Of all the entries below, only the lines from the one with "Switch to HyperSnap taskbar button" up to and including the one with "Task: Change the Mono Out Mix selection" are to be duplicated exactly.

START Data

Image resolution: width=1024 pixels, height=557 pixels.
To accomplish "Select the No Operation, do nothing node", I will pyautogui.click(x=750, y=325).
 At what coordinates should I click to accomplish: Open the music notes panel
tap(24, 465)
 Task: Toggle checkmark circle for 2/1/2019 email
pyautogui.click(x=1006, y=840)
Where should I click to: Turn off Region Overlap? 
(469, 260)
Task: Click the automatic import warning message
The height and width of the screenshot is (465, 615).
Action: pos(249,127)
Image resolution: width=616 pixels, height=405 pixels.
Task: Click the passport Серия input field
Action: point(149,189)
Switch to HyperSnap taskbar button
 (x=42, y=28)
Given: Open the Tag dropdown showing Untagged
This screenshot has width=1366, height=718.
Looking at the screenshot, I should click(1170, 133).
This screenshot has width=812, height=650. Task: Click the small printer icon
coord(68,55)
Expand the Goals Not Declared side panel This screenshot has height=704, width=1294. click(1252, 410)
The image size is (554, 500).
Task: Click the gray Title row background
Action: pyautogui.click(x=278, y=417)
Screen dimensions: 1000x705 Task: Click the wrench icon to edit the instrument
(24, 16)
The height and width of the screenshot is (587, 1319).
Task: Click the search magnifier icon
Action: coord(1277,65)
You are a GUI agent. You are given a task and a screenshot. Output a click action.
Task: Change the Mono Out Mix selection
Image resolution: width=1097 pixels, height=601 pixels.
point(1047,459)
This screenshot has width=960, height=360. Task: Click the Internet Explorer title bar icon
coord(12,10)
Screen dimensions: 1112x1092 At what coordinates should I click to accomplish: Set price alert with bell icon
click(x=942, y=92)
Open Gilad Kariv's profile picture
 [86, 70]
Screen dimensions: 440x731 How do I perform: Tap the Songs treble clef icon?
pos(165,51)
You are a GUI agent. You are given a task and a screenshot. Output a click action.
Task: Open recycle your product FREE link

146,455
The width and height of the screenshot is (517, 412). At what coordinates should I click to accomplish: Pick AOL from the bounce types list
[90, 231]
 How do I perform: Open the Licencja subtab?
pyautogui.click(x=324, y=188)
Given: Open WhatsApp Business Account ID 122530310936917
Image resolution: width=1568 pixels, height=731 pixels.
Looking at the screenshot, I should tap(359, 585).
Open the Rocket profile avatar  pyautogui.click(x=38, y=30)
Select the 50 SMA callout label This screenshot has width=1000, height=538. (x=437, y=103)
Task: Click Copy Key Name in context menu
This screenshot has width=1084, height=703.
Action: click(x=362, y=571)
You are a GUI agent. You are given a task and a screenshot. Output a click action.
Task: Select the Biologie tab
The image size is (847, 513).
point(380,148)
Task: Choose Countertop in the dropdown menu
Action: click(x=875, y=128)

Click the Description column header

END Data

** Exercise solution **
Switch to HyperSnap taskbar button
 (x=42, y=28)
Given: Open the Tag dropdown showing Untagged
This screenshot has width=1366, height=718.
Looking at the screenshot, I should click(1170, 133).
This screenshot has width=812, height=650. Task: Click the small printer icon
coord(68,55)
Expand the Goals Not Declared side panel This screenshot has height=704, width=1294. click(1252, 410)
The image size is (554, 500).
Task: Click the gray Title row background
Action: pyautogui.click(x=278, y=417)
Screen dimensions: 1000x705 Task: Click the wrench icon to edit the instrument
(24, 16)
The height and width of the screenshot is (587, 1319).
Task: Click the search magnifier icon
Action: coord(1277,65)
You are a GUI agent. You are given a task and a screenshot. Output a click action.
Task: Change the Mono Out Mix selection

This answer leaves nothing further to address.